Żona zmarłego na raka mózgu polityka SLD ma powody do satysfakcji. Tomasz Kalita walczył o dostęp do medycznej marihuany dla pacjentów w Polsce. Jego marzenie nareszcie się spełnia. „Tomeczku – to Twój sukces, Kochanie! Wygrałeś tę walkę!!!” – pisze we wzruszającym wpisie Anna Kalita.
„Jest!!! Medyczna marihuana w Polsce!!!! Radość!!!! Tomeczku – to Twój sukces, Kochanie! Wygrałeś tę walkę!!!” – ogłosiła na Facebooku Anna Kalita. Dziennikarka poinformowała, że pierwszy lek konopny został dopuszczony do obrotu: Urząd Rejestracji Produktów Leczniczych dał zielone światło kanadyjskiej firmie Spectrum Cannabis. Wdowa po Tomku Kalicie pisze, że została poinformowana przez przedstawiciela tej firmy, Tomasza Witkowskiego, że za 3-4 tygodnie produkt powinien być dostępny w aptekach.
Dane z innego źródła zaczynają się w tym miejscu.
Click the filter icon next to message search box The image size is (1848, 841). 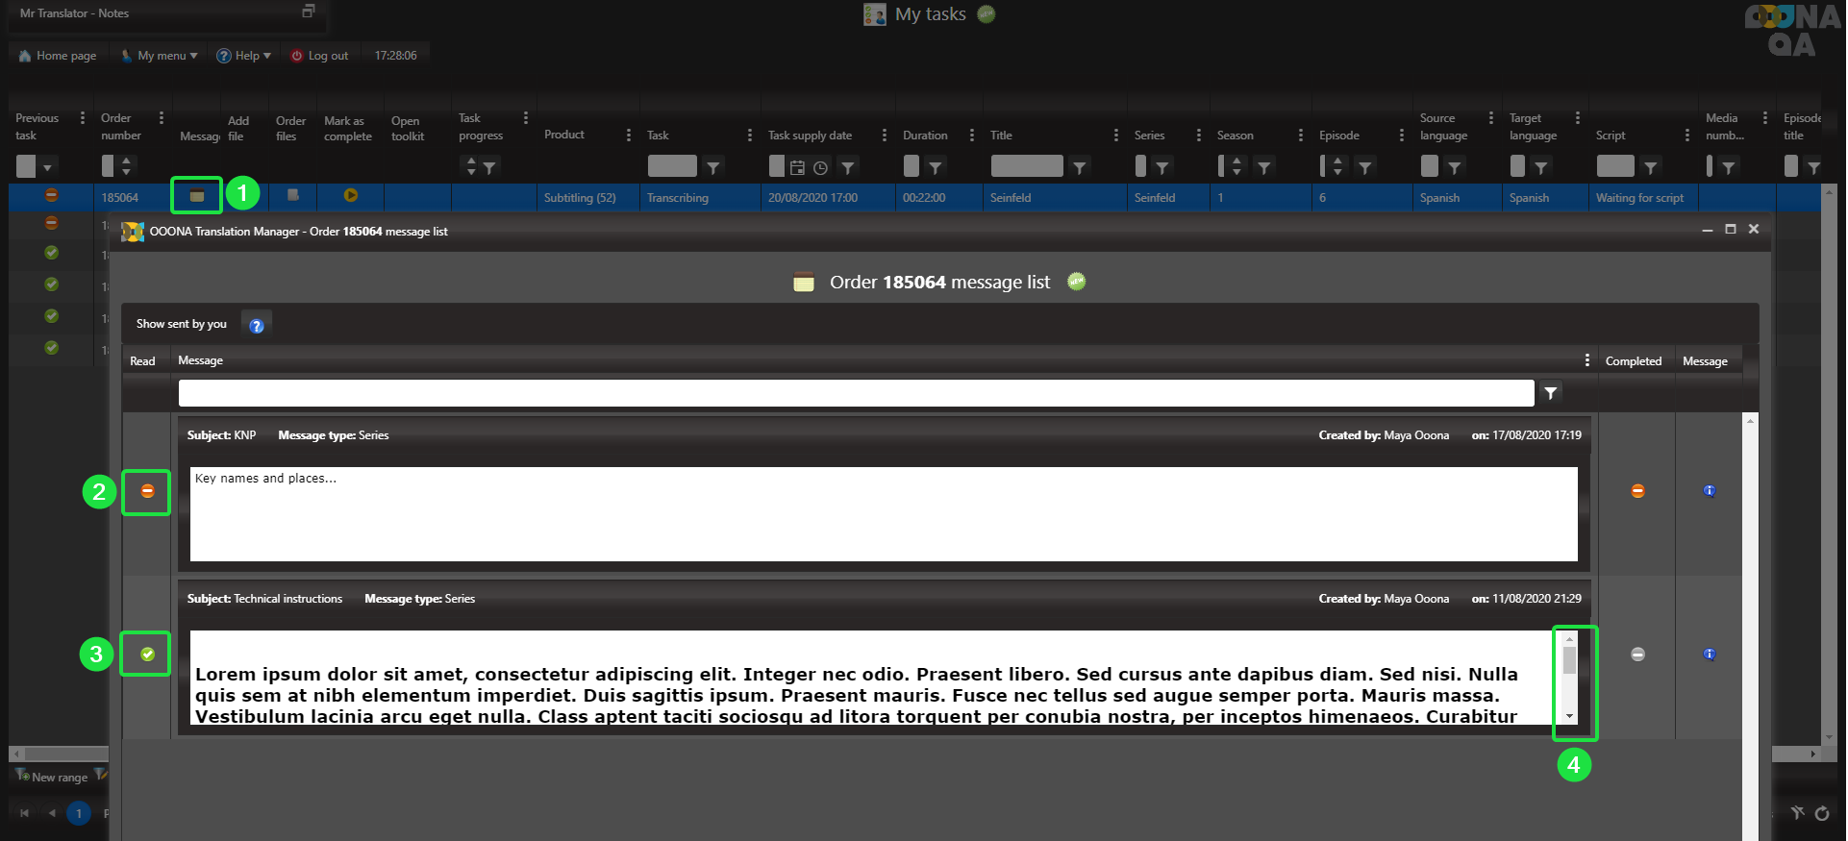(x=1550, y=393)
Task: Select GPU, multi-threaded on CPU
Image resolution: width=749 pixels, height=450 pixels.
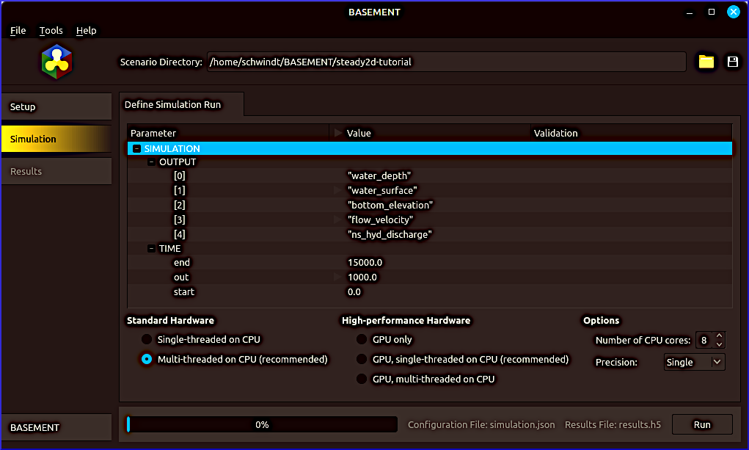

„To wielki dzień dla setki tysięcy chorych ludzi w tym kraju!!!” – cieszy się Anna Kalita.
Kalita radosnej nowinie poświęciła więcej niż jeden wpis. W kolejnym pisze, że „oto spełnia się testament Tomeczka”. Jej szczęście jest jednak podszyte smutkiem, bo wdowa bardzo żałuje, że nie może cieszyć się z tego sukcesu wraz z mężem.
„NON OMNIS MORIAR. Tomeczek dzisiaj żyje. A ja jestem dumna, że zostawił po sobie tak ważne dzieło życia – najważniejsze, bo od którego zależy i będzie zależeć zdrowie i życie innych” – pisze w następnym poście Kalita. Ten jeszcze bardziej porusza, bo dziennikarka przyznaje, że podjęcie tematu przez media sprawiło, że wróciła do archiwalnych materiałów z udziałem jej męża, co otworzyło niezabliźnione rany. „I jestem też bardziej, niż każdego dnia smutna. Bo natrafiając na filmiki, jak ten, robi się po prostu jeszcze bardziej pusto” – wyznaje na Facebooku. Jej słowa rozdzierają serce…
Legalizacji marihuany jako środka łagodzącego cierpienie m.in. dzieci chorych na padaczkę oraz chorych na nowotwory od wielu lat domagały się środowiska medyczne i rodziny pacjentów. Widoki na to, by marihuana medyczna była dostępna dla pacjentów chorujących m.in. na nowotwory pojawiły się jednak dopiero, gdy w ostatnich miesiącach życia w walkę o to zaangażował się walczący z glejakiem Tomasz Kalita. Dopiero teraz, półtora roku po śmierci byłego rzecznika SLD, do sprzedaży w aptekach został dopuszczony lek na bazie konopi.